Ethical readiness means your agency has wrestled with questions like: What happens when AI outputs reflect historical bias in training data? How do you ensure transparency with the public about where AI is being used? Who can a citizen appeal to if they believe an AI-assisted decision was wrong? These aren't hypothetical. They're operational requirements.
Pilots are where good governance intentions go to die. An agency launches a "limited pilot" with no success criteria, no end date, no documentation, and no evaluation process, and six months later the pilot is just running. Everywhere. Without anyone making a formal decision to scale it.
A real pilot has a defined scope, a defined timeline, defined success metrics, and a defined decision point. If those four things aren't in place before you start, you're not running a pilot. You're just experimenting and calling it something else.
How will you know if your AI deployment is actually working? Not "it seems useful" working. Measurably working. Before you go live with anything, define what success looks like in concrete terms: processing time reduced by X%, cost per transaction down to Y, error rate below Z. Without defined KPIs, you can't make a defensible case for scaling responsible deployments, and you can't make a defensible case for shutting down irresponsible ones.
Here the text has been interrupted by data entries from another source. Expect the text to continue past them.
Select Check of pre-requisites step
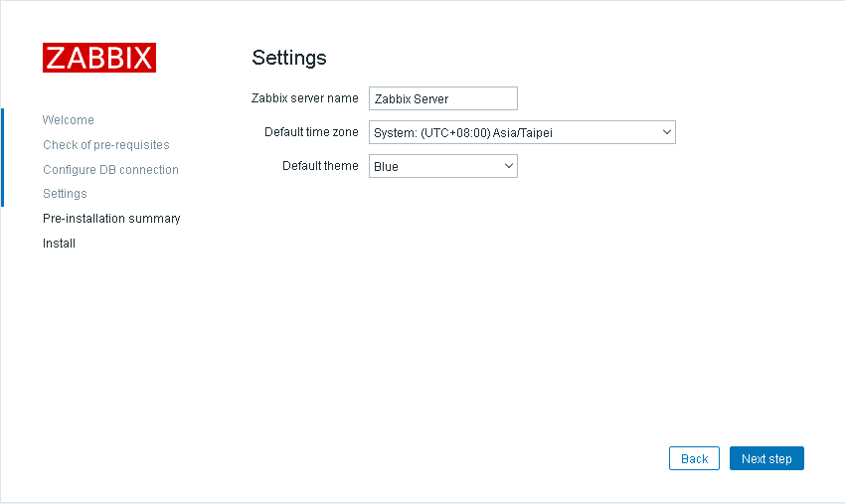The image size is (845, 504). [106, 145]
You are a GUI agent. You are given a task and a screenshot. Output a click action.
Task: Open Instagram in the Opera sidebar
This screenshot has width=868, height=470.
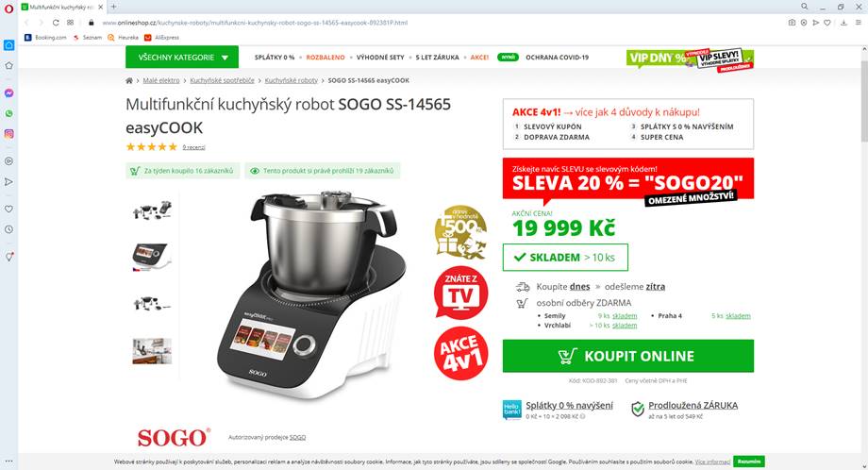pyautogui.click(x=8, y=134)
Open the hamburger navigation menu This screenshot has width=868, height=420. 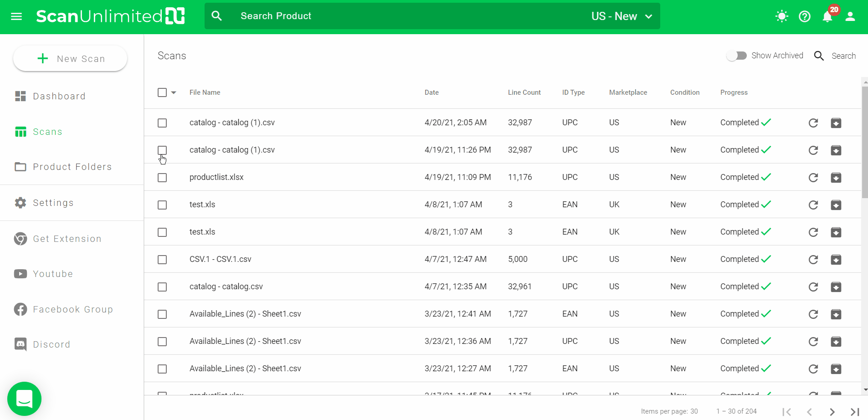16,16
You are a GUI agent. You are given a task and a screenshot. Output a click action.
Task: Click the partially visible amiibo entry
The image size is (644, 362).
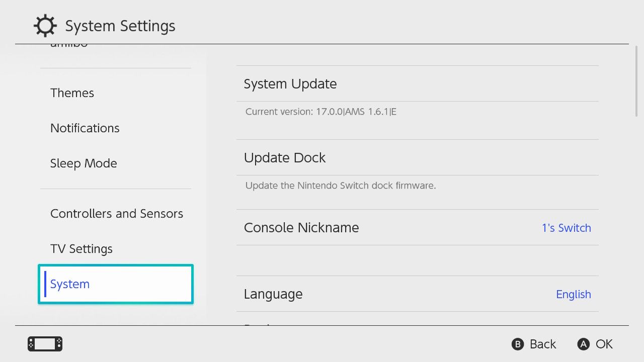pos(69,46)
Here's the honest version of where your agency stands. If you can answer yes to all of these, you are deploying AI responsibly:
If you can't answer yes to most of those? You're experimenting. And experimentation in government environments carries real consequences for your agency, and for the people you serve.
The agencies that succeed with AI won't be the ones that moved fastest. They'll be the ones that integrated AI into existing governance structures most effectively.
AI doesn't replace governance. It increases the need for it. Innovation inside structure scales. Innovation outside structure destabilizes.
So before your agency asks "what AI tool should we use?" ask this instead: Are we actually ready?